On vit une époque rigolote. Il y aura bientôt plus de portraits de Rimbaud que de poèmes de lui en circulation.
Le titre du présent article est en réalité celui d'une pièce de théâtre contemporaine. Proudhon modèle Courbet est une "Dramatique en un acte et cinq scènes" de Jean Pètrement et elle a été créée en 2009 par la Compagnie Bacchus. Il existe deux éditions de cette pièce, je possède celle de 2016 des Editions Bacchus en privé, mais pour une édition liée à la troupe théâtrale je trouve qu'elle a pas mal de coquilles. Ce n'est pas très valorisant. Cette pièce s'intéresse à deux personnages francs-comtois qui furent amis au dix-neuvième siècle malgré certaines divergences, le peintre Courbet et le spécialiste de philosophie politique Proudhon (pour rappel alors que l'exercice de la philosophie semblait confisqué par l'Allemagne, ce qui n'empêchait pas celle-ci de s'égarer dans les systèmes, il y a tout de même eu un fort courant de philosophie politique qui s'est maintenu en France et qui a influencé le monde en retour : Rousseau et Montesquieu relayés par Tocqueville, Proudhon, etc., et sur le long terme, avec le vingtième siècle, les théories du droit sont de meilleure qualité dans le domaine français que dans le monde allemand, même s'il y a eu Ihering, Mommsen et d'autres).

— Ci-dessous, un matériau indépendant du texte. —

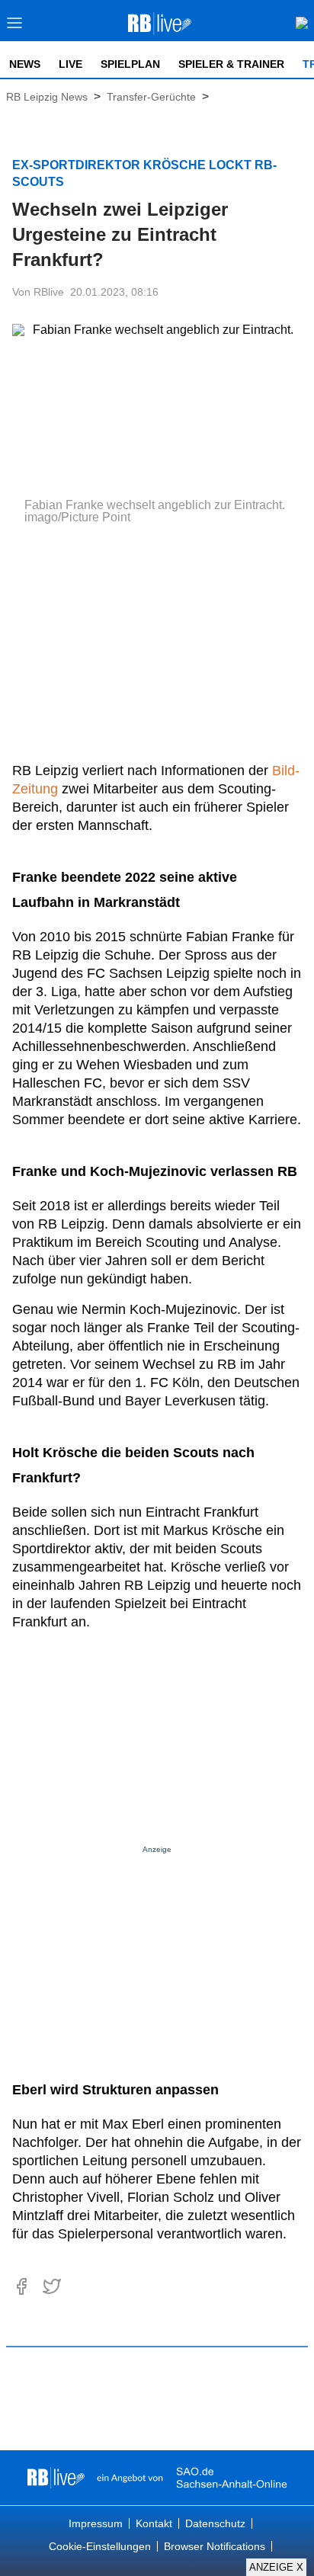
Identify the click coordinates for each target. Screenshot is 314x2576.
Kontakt (154, 2523)
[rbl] (56, 2477)
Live (70, 64)
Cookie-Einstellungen (100, 2546)
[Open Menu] (15, 27)
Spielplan (130, 64)
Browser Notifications (214, 2546)
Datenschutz (215, 2523)
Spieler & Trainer (231, 64)
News (24, 64)
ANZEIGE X (276, 2567)
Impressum (96, 2523)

Jean Pètrement n'est certainement pas un écrivain de premier plan. Il est actif depuis les années 80 et cette pièce qui est sa plus connue ne date que de 2009. Les créations nouvelles sont espacées dans le temps et visiblement il s'agit la plupart du temps de mettre en scène des adaptations d'oeuvres ou de pensées des écrivains passés. La pièce est en prose et ne témoigne pas d'un réel souci du style. Il y a beaucoup d'effets de manche, de propos répondant à des appels du pied (propos graveleux lors d'une pose de modèle pour le peintre, misogynie rentre-dedans de Proudhon, manière familière de parler avec des abréviations pour faire provincial à bons frais, etc.). La bascule entre les propos terre à terre et les considérations intellectuelles est brutale, basique, et l'échange intellectuel prédomine complètement avec une volonté d'exposer sans prendre nettement parti au-delà d'un enrobage bon teint. Mais ça se laisse lire, il y a un dynamisme qui entraîne le lecteur et il y a un reflet suffisant de débats tirés d'auteurs du dix-neuvième siècle. On peut dire que ça fait le café.
Pourquoi maintenant m'intéresser à cette pièce et en parler sur un site consacré à Rimbaud ?
Courbet est un peintre ayant adhéré à la Commune et qui a été accusé d'avoir initié le mouvement de déboulonnage de la colonne Vendôme à laquelle Rimbaud fait comiquement allusion dans ses lettres du voyant quand il dit qu'il n'a plus "un rond de colonne" en poche. Proudhon est un penseur à l'aube ce ce qu'on a appelé l'anarchisme et Rimbaud fait une allusion parodique à sa célèbre formule "La propriété c'est le vol" dans "Chant de guerre Parisien" : Le vol de Thiers et de Picard [...] propriétés vertes", et étonnamment dans l'Album zutique Verlaine parodie cette même formule à propos de Rimbaud en réponse à une parodie "Jeune goinfre" qui cible quelque peu Verlaine en prétendu gourmand sexualisé. Verlaine écrivait : "La propreté, c'est le viol", dénonçant le célèbre refus d'époque de se laver de Rimbaud. C'est évidemment à cette époque-là celui qui porte des poux selon l'ex-épouse Verlaine, Mathilde de Mauté qui en parle dans ses Mémoires.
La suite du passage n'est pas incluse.